Repeat, exactly and completely, the entries shown underneath.

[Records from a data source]
#####

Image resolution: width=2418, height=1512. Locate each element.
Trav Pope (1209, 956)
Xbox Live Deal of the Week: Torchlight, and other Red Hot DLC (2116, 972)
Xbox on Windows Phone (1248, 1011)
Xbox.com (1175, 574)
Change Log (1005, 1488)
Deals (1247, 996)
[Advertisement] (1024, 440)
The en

#####

**Result of the exercise**
Image resolution: width=2418, height=1512. Locate each element.
Trav Pope (1209, 956)
Xbox Live Deal of the Week: Torchlight, and other Red Hot DLC (2116, 972)
Xbox on Windows Phone (1248, 1011)
Xbox.com (1175, 574)
Change Log (1005, 1488)
Deals (1247, 996)
[Advertisement] (1024, 440)
The en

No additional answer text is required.